Do Less, Obsess More

“Do less” dare I say! In the culture of “do more” where increasing the scope of activities, pursuing multiple responsibilities is believed to be the only way we can accomplish more and improve our performance doing less sounds like blasphemy doesn’t it? Lazy and unproductive is probably what you are thinking. But doing less is only half the story. Simply choosing a few things to work on and saying no to others is not the idea here. The other half is the harsh requirement to obsess over those few chosen areas of focus to a point of perfection.

Why is this important? Spreading too thin means less time is allotted to each, and the less well we will perform on any one of them. As economics Nobel laureate Herbert Simon once said “A wealth of information creates a poverty of attention”. Research shows, rapidly toggling between two items (ie. multitasking) renders you less effective at both. Each time you switch your brain has to abandon one task and acclimate itself to the other. Case in point? A study of Italian judges in Milan showed that the judges who handled many cases simultaneously spent 398 days to close the cases. While the ones who performed them in sequence took only 178 days – less than half the time. (Same workload, cases were assigned randomly and they were all comparable). The research concluded that a 50% increase in multitasking led to a nearly 20% increase in the number of days to finish cases. Other studies show that switching between tasks can decrease your productivity by as much as 40%.

Sukiyabashi Jiro serving President Barack Obama and the PM of Japan – Shinzo Abe

On the flip side is extreme focus. Here is my favorite story of this from Tokyo, Japan. Somewhere in an underpass of a subway station is a door that leads to a sushi restaurant – Sukiyabashi Jiro. This place is run by a 91 year old, Jiro Ono for the last 50 years. The place is rather basic – kind of like the menu. There isn’t one. No cocktails, No shrimp tempura or any thing else whatsoever. If you need to use the restroom it’s outside in the subway corridor. The only thing offered is 20 pieces of sushi. Sushi so exquisite that it has earned Jiro not one, not two, but three Michelin stars. He is considered the best sushi chef in the world and he puts it all in preparing these twenty pieces of sushi. How does he do it?
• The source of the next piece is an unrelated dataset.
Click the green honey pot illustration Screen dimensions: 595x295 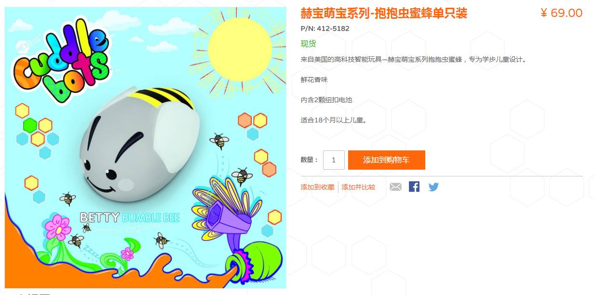[x=254, y=262]
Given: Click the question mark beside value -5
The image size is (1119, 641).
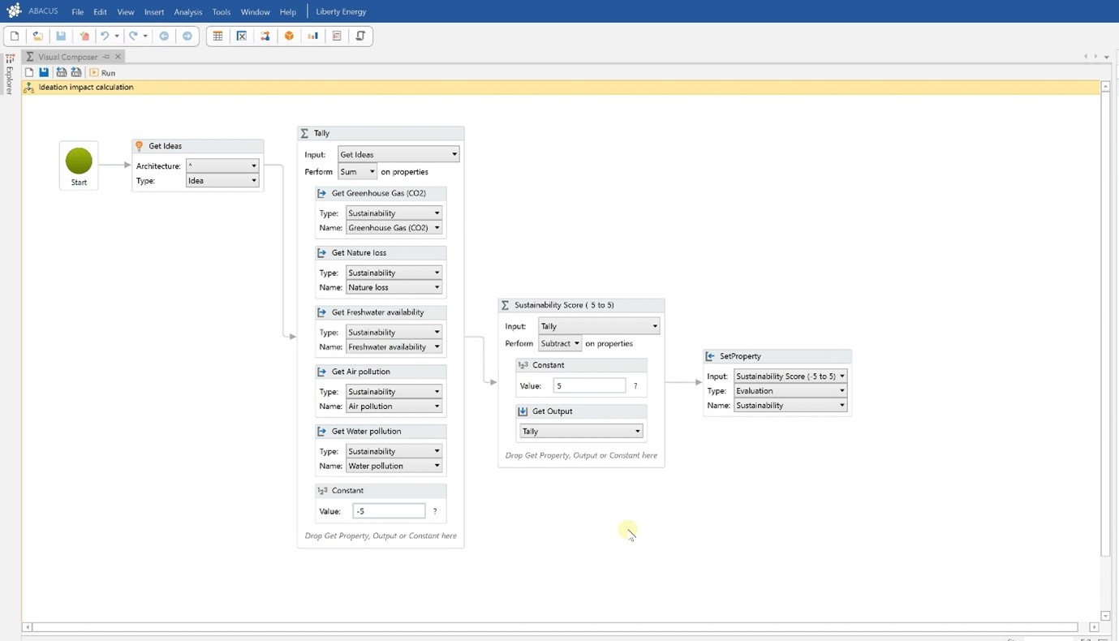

He is a classic example of do less, then obsess.

Every morning his eldest son who has trained with his father for thirty years heads to the fish market to select a single superior piece of tuna. Not one of the best pieces but the best in the entire market. If he can’t have the single best he won’t buy any tuna that day. How can you serve the best sushi in the world if you don’t have the best slice of fish. 
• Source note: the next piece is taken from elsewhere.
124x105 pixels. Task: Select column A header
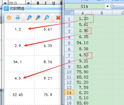coord(83,13)
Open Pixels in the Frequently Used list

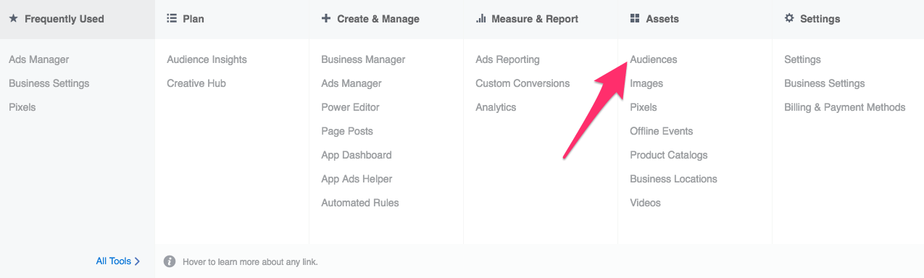[22, 107]
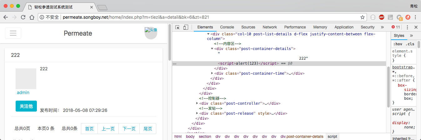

Then it’s the preparation of the octopus. To ensure it’s tenderness Jiro massages the octopus by hand. How long do you think that takes? Jiro massages the octopus for at least 30-minutes but says that peak tenderness is achieved after 40-50 minutes of massaging. This task is delegated to an apprentice. An apprentice who has worked in the restaurant for ten years – the first eight spend washing and preparing fish – finally graduated to the role of preparing the omelet sushi. To ensure he got it right Jiro forced him to cook 200 omelet batches. Not 50, not 100. But a whopping 200 batches before he was allowed to prepare one that was served to customers. That’s the kind of rigor he has afforded himself when he has to make only twenty pieces. He is able to channel his full energy in each one – something he spent a lifetime perfecting. 

To achieve greatness at anything an obsession over quality and an extraordinary attention to detail is a must. In the world we live in obsession is seen as something dangerous or even debilitating. But obsession if channelized well can be a productive force. Alfred Hitchcock required more than seventy shots to perfect the shower scene in the movie Psycho. James Dyson created 5000 prototypes over a period of 15 years before he got it right. That begs the question: Which camp are you in? The “do more” camp? Hope I have inspired you to consider doing less, and obsessing even more!

This blog post is inspired by Morten Hansen’s latest book “Great at Work”. A book in which he brings together some game changing principles to excellence at work. This is the second post I have written about his work.

A note about the featured image. Fugu Sashimi – The most dangerous and hardest thing for any chef to every make. Just how dangerous?1,200 times deadlier than cyanide. The toxin is so potent that a lethal dose is smaller than the head of a pin, and a single fish has enough poison to kill 30 people!